=== PROBLEM DETAILS ===
Please repeat exactly the lines below from the one containing "This screenshot has height=655, width=1280." down to the one containing "Given: Click the", both included, and nothing else.

Dataset entries
• • • • • • •

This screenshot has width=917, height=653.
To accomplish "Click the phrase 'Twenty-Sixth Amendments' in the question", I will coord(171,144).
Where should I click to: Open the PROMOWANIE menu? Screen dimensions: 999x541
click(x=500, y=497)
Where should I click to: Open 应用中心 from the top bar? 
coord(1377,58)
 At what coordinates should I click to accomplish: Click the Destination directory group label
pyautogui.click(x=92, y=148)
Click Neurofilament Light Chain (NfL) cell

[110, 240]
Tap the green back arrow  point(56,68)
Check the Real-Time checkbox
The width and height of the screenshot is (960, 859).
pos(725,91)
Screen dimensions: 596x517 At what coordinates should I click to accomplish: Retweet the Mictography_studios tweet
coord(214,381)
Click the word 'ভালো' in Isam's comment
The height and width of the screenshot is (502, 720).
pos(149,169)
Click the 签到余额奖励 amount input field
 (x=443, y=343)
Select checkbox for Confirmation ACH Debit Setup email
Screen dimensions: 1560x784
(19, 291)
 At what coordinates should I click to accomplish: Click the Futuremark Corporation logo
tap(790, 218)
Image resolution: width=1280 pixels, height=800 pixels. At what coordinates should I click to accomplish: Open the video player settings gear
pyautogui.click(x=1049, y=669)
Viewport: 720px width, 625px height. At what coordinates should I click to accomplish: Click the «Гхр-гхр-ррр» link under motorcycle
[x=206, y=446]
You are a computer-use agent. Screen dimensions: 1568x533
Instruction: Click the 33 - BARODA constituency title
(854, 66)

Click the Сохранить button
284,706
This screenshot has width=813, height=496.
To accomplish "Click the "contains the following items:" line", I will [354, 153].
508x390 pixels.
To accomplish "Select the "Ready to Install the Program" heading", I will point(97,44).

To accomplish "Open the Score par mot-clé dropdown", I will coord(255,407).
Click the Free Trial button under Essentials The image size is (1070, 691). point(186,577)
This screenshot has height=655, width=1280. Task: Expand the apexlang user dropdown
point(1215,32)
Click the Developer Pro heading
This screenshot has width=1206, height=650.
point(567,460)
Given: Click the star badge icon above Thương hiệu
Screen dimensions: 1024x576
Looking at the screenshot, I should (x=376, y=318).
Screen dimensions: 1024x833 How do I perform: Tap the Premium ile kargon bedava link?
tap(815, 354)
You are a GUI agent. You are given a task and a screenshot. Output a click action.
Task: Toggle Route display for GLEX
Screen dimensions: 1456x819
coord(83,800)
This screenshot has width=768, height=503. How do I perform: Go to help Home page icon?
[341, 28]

• • • • • • •

=== RESULT OF THE TASK ===
This screenshot has height=655, width=1280. Task: Expand the apexlang user dropdown
point(1215,32)
Click the Developer Pro heading
This screenshot has width=1206, height=650.
point(567,460)
Given: Click the star badge icon above Thương hiệu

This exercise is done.